The evocative and poignant stories are powerful and disturbing, destabilising received notions of human values, ethics and empathy. Betel Leaf by Sameena Nazeer, originally written in Urdu in 2020 for this volume and translated by Haider Shahbaz, underscores the problematics of identity politics and cultural politics. The various divides – be it Bengalis, Biharis and Pakistanis, or Urdu-speakers and Bangla speakers – are highlighted to suggest that insider/outsider dynamics destroys all sense of amity. 

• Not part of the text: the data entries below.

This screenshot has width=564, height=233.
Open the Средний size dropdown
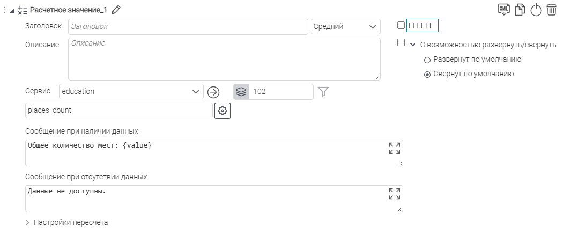point(345,26)
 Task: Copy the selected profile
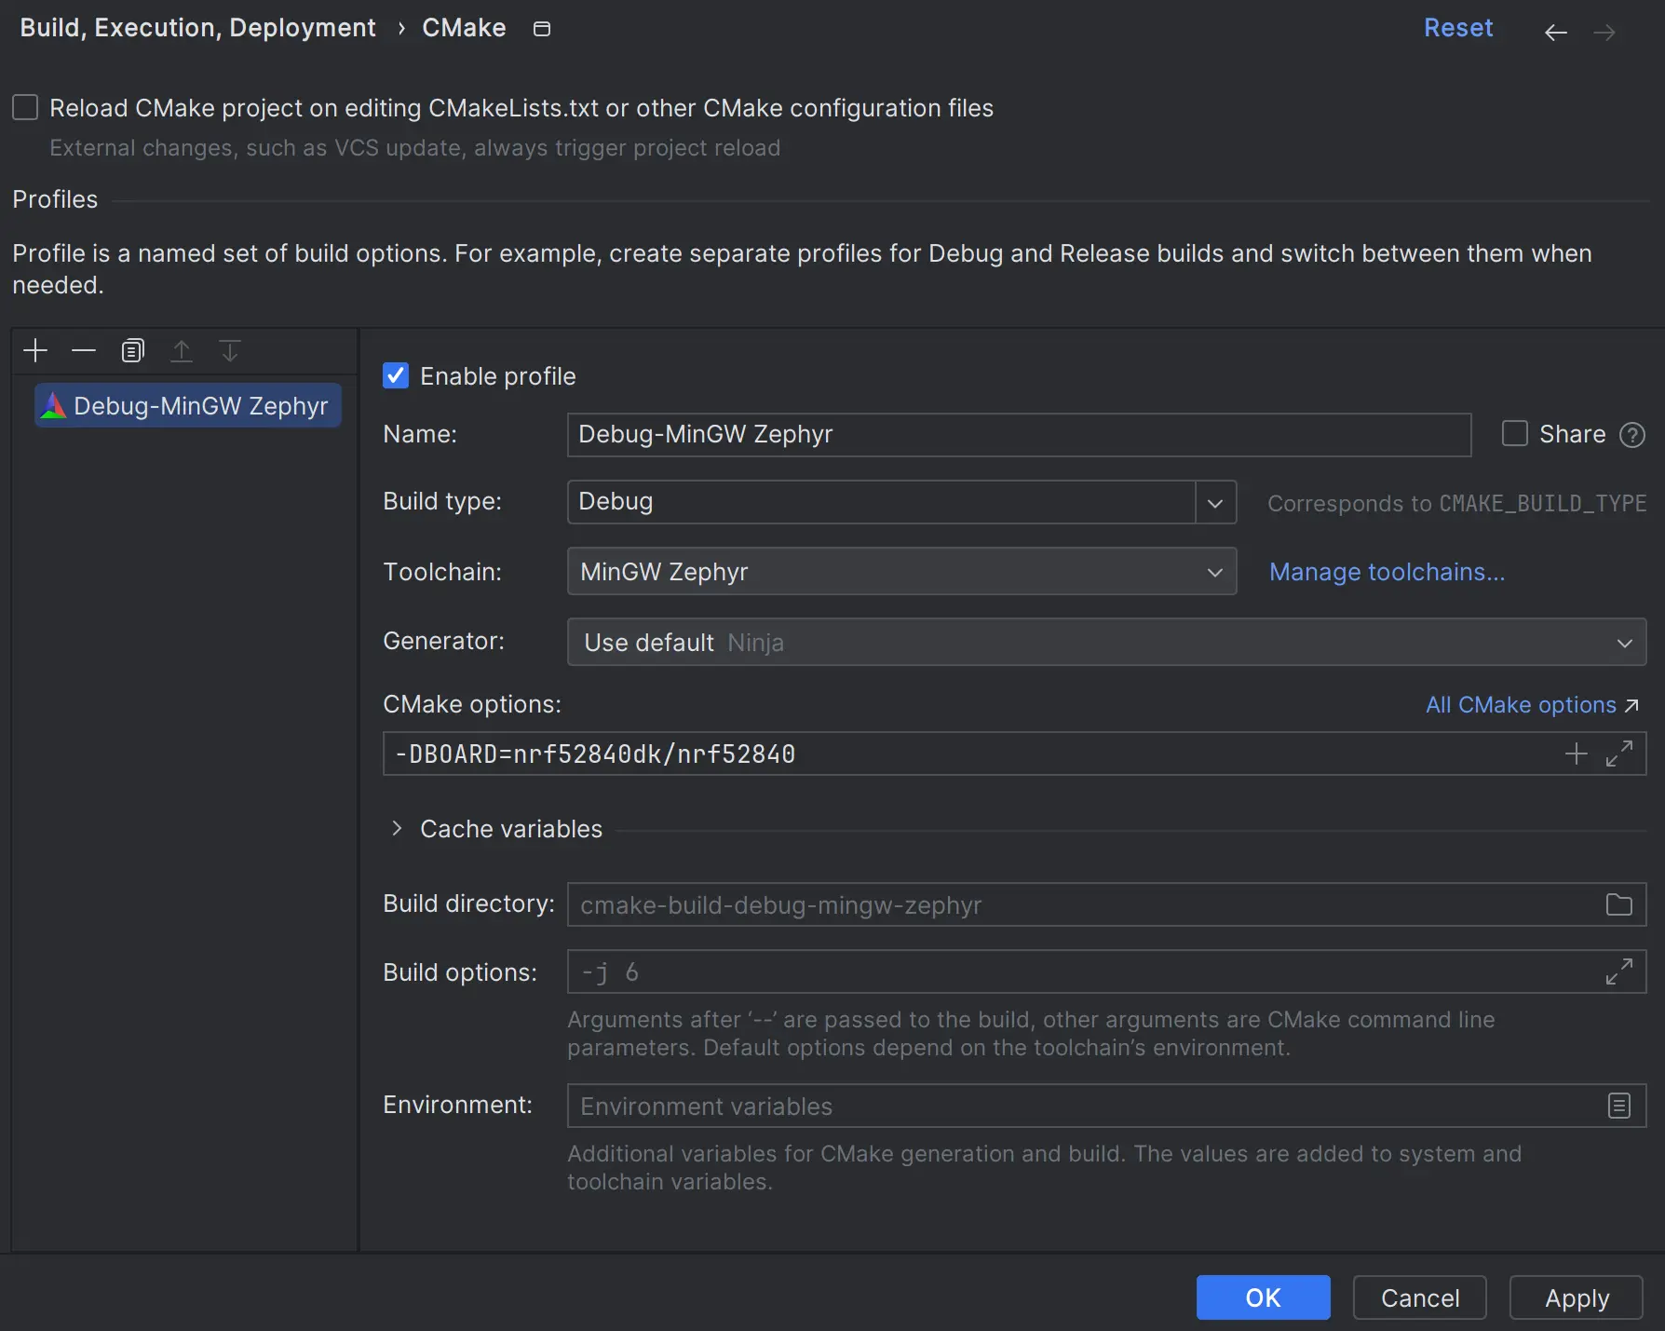pyautogui.click(x=133, y=351)
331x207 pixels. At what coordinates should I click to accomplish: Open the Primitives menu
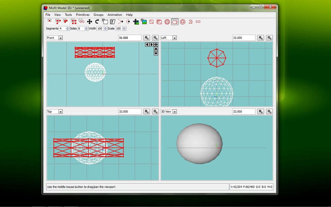(x=83, y=15)
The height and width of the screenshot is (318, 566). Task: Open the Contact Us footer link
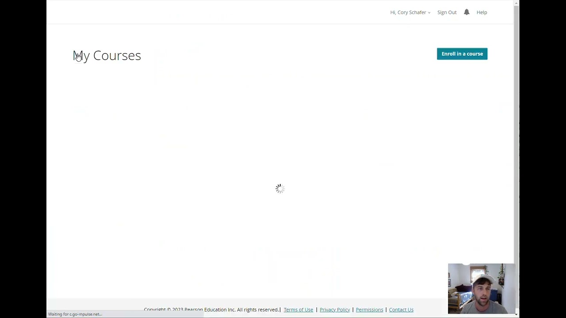401,310
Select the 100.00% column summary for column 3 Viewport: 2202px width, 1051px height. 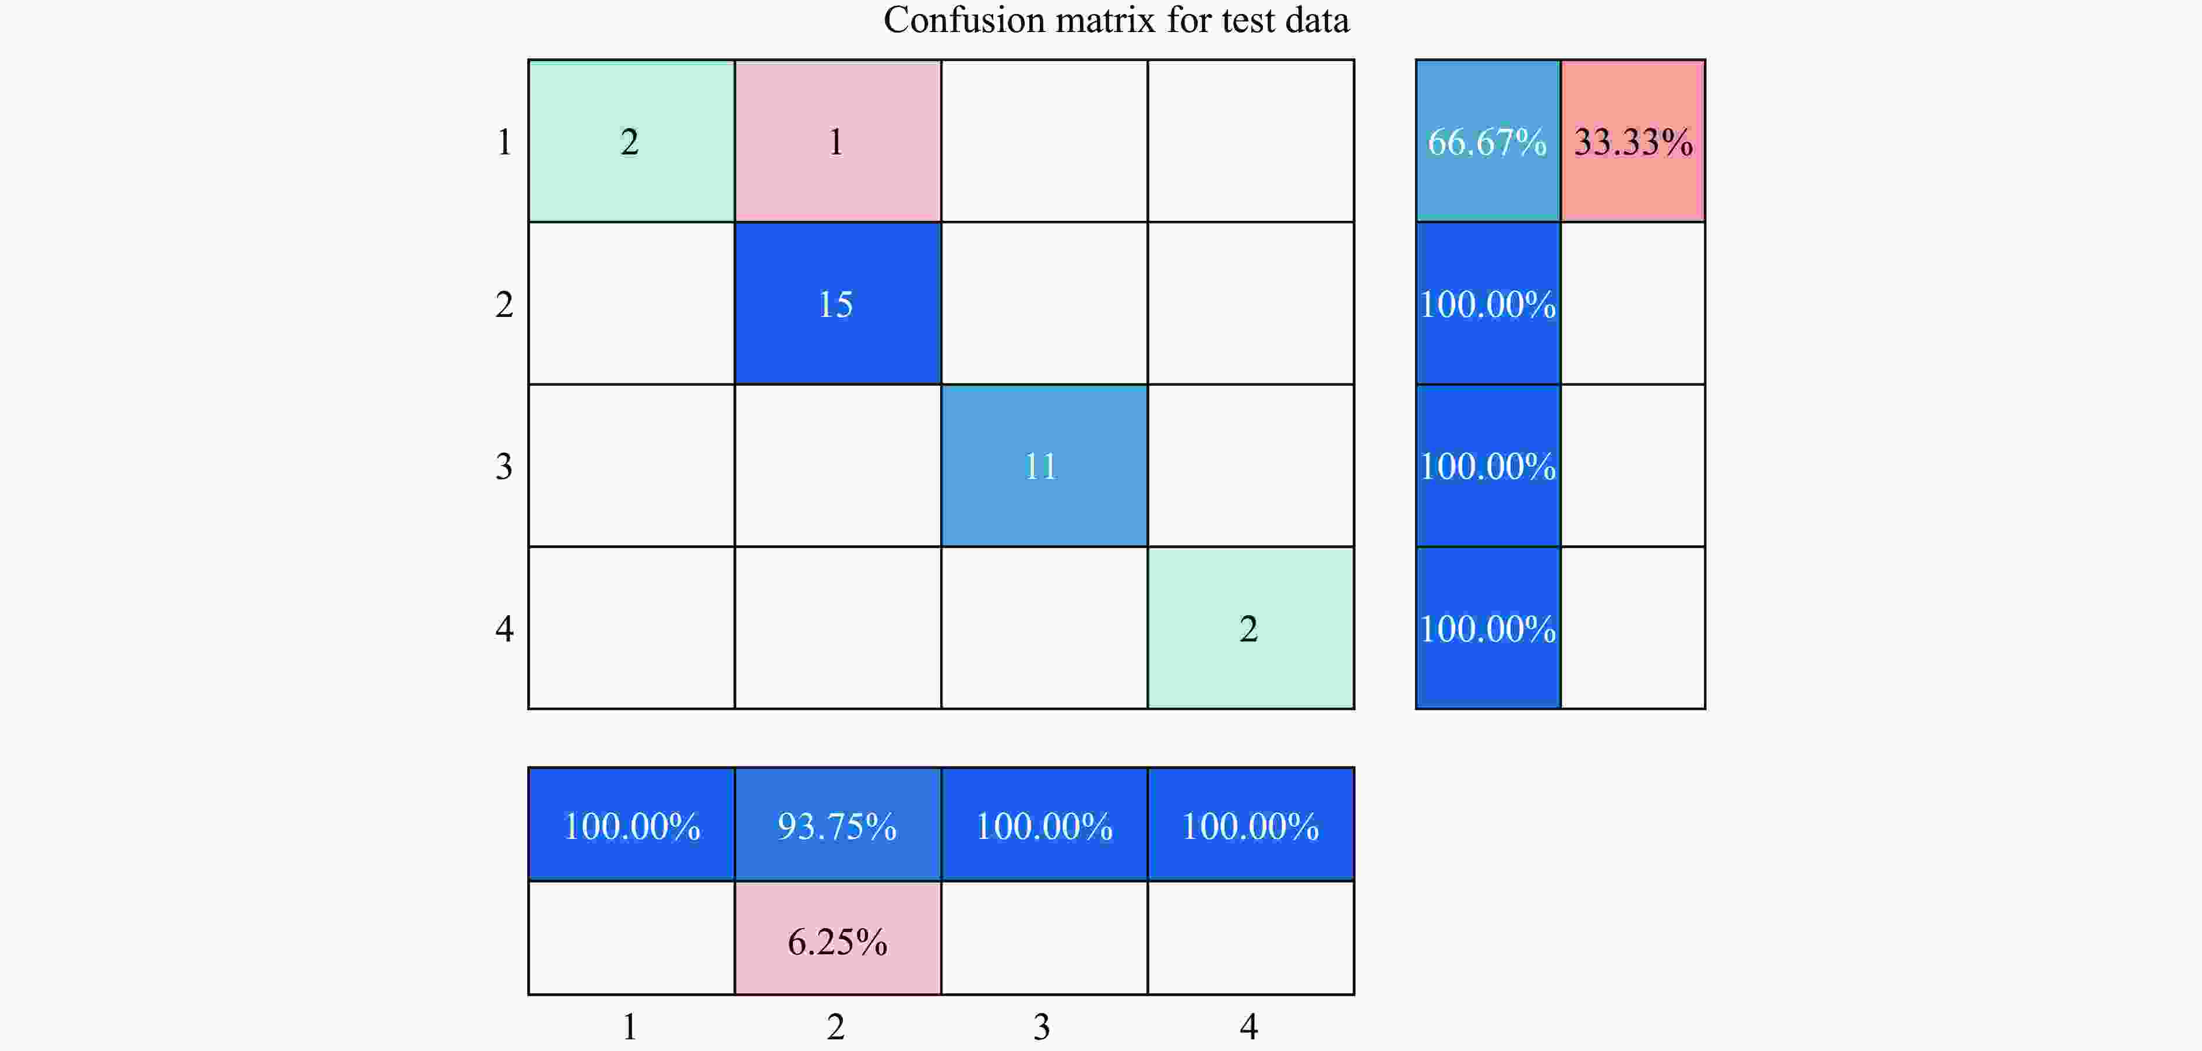1043,825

The Urdu poems by Naushad Noori, Faiz Ahmed Faiz, Afzal Ahmad Syed, Zehra Nigah and Jan Nisar Akhtar, sensitively translated by Rakhshanda Jalil, will resonate in the minds of readers. The last two lines of Faiz’s short Urdu poem Upon Returning from Dhaka (1974) leaves us with a lingering doubt whether mutual cultural understanding, harmony and empathy are feasible at all:

All that I had gone to say to them at risk of life, Faiz
After all the talks and meetings that remained unsaid   

This well-researched volume with its compilation of essays, fiction, and poetry as well as an introduction will be of value to faculty members, researchers and students of South Asian studies, world literature studies and cultural studies. Lay readers will find the aesthetically rendered literary pieces, that recreate with passion and empathy the history of the young nation of Bangladesh, a rich learning experience.

Sanjukta Dasgupta, professor and former head, Department of English, Calcutta University, is a poet, short story writer, critic and translator. She was the recipient of the WEI Kamala Das Poetry Award in 2020.